Ally stepped back and felt the weight of her power within her. There was so much she had never touched, never knew she could draw on. She wondered how much it would take to shatter the woman’s head like she’d shattered the man’s in an age gone by.

Mava, Gwen and Renata stepped back, waiting on the edge of an invisible circle to give Ally and her opponent room to maneuver.

The woman in the stone armor took a broad double bladed axe from one of her companions and stepped into the circle. Without taking her eyes off of Ally, she nodded that she was ready to begin.

Ally didn’t have a weapon, not a physical one at any rate, but she didn’t need one. Sinking into a basic fighting stance, she nodded as well.

The fight began before she could blink.

Two bladed battle axes were not designed to be thrown. That didn’t stop the stone warrior from doing so though.

Lightning flared down Ally’s veins and a higher power surged through her mind.

The axe slowed in its flight. Not to a standstill, but just enough that Ally was able to grasp it in flight and hurl it back at the stone warrior.

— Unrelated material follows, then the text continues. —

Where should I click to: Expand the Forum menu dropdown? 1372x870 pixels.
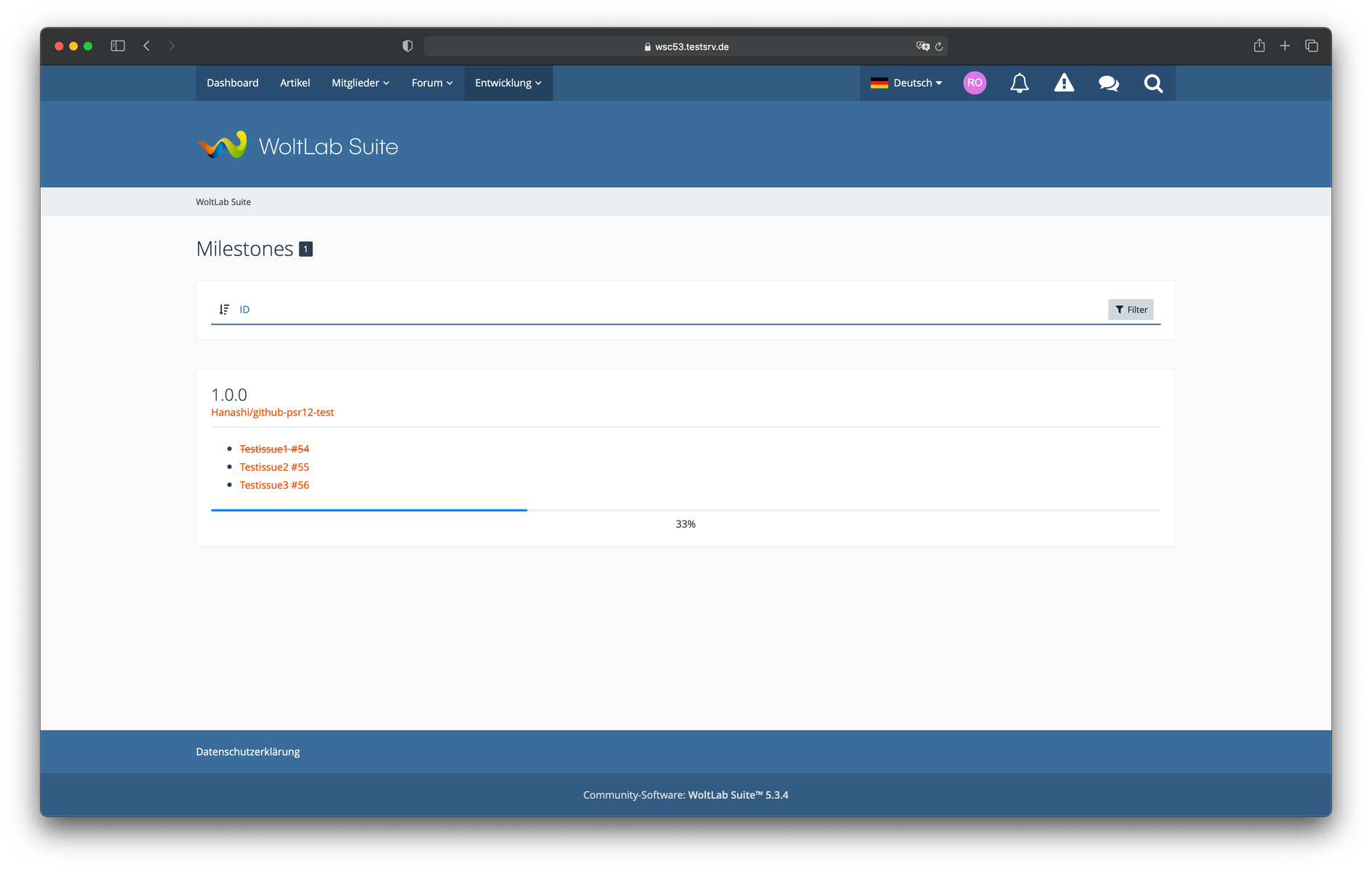tap(431, 83)
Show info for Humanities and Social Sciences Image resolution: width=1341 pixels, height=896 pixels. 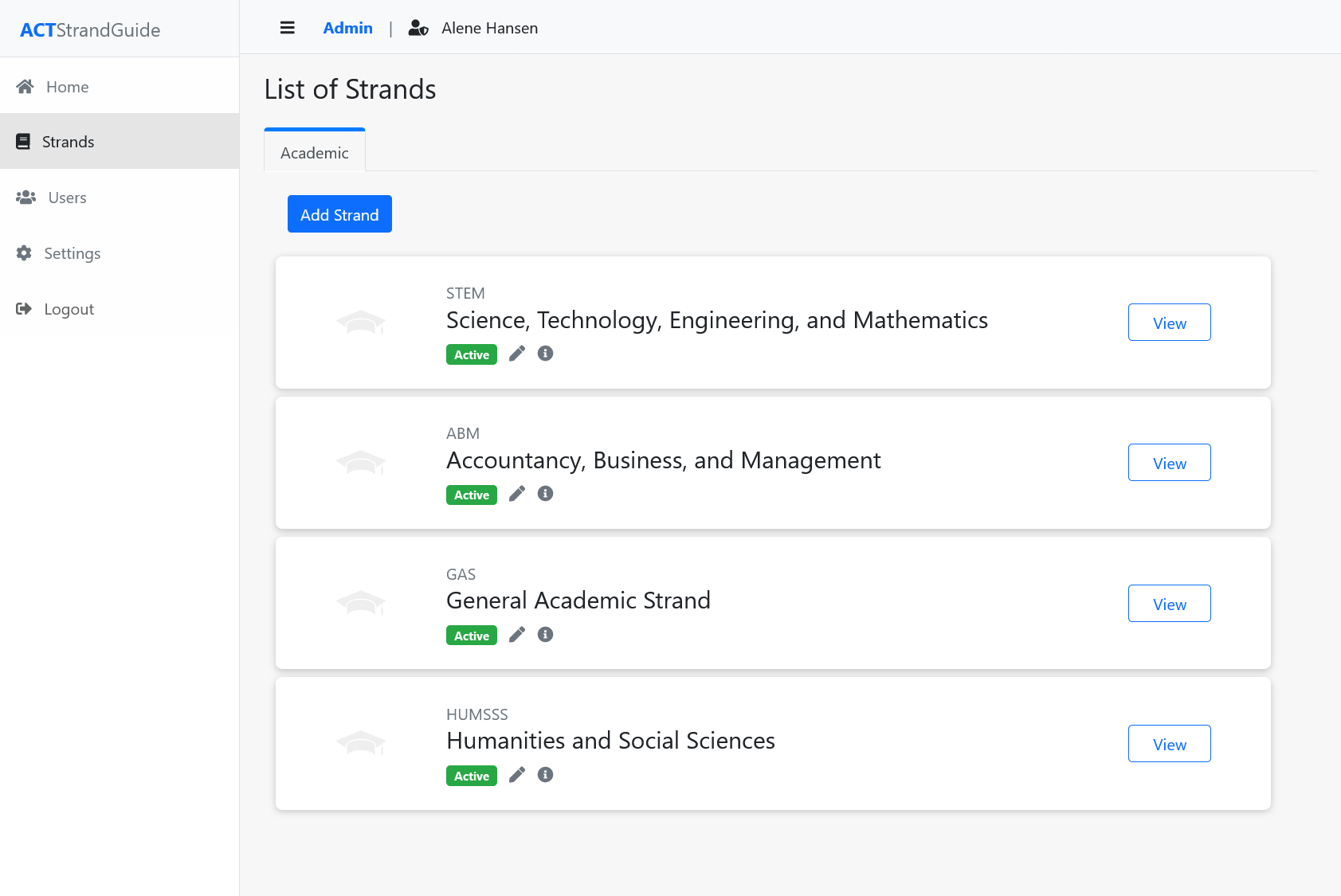pos(545,775)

The blade spun even faster on the reverse trip, carving a path through the air that would have taken the warrior’s head off her shoulders if she hadn’t caught the axe herself and swung it in a series of wide arcs to bring it under control.

Still dancing on the edge of the lightning, Ally cast a ball of it towards her foe but the woman blocked it easily with the battle axe.

Which proved the axe was enchanted. Normal metal weapons tend to be terrific conductors for electricity. With enchanted ones though all bets were off.

That the stone warrior had blocked the lightning ball revealed an important bit of information to Ally. Her foe was concerned about her attacks. Ally hadn’t been sure that would be the case since stone wasn’t normally too worried about lightning strikes.

With the initial volleys over, the two combatants stalked each other around the impromptu ring, each drifting clockwise to maintain a set distance from the other as they searched for openings or weaknesses.

Ally tried to recall another of Aloka’s memories. Something to help with evaluating foes, or an instant sure-kill attack that she might have at her disposal.

Instead she saw a flash of herself electrocuting a dozen warriors. They writhed on the ground until they started to smolder and smoke, their armor no protection from the wrath Aloka called down on them.

A fresh wave of nausea roiled through Ally’s stomach as she cast the memory aside.

Lightning shot through her again and she barely managed to sidestep the stone warrior’s attack. A moment of distraction was all Ally had given her foe but that was enough.

They exchanged a series of quick blows, the armored warrior opting for blunt strikes with the battle axe’s haft to setup a pair of chopping slices with the blade, while Ally relied on lightning fueled strength to block the blows and knock the axe blade off course.

Ally saw an opportunity to cheat arise as the armored warrior fell back towards Mava and Renata. It would have been easy for Ally to position herself close enough to her foe that the other armored warriors wouldn’t be able to see Mava or Renata join in the fight for a single telling blow. If she did it faster enough, the armored woman herself might not even know who it was that dealt her the fatal wound and corpses are hard to question.

Ally scowled at the thought. She didn’t know how Aloka fought and she didn’t want to anymore. All she knew was how she wanted to fight, and backstabbing murder was not a part of that.

Hopping back a pair of steps, she drew in a breath and returned to her basic combat stance. On the sidelines, Mava growled loud enough for Ally to hear.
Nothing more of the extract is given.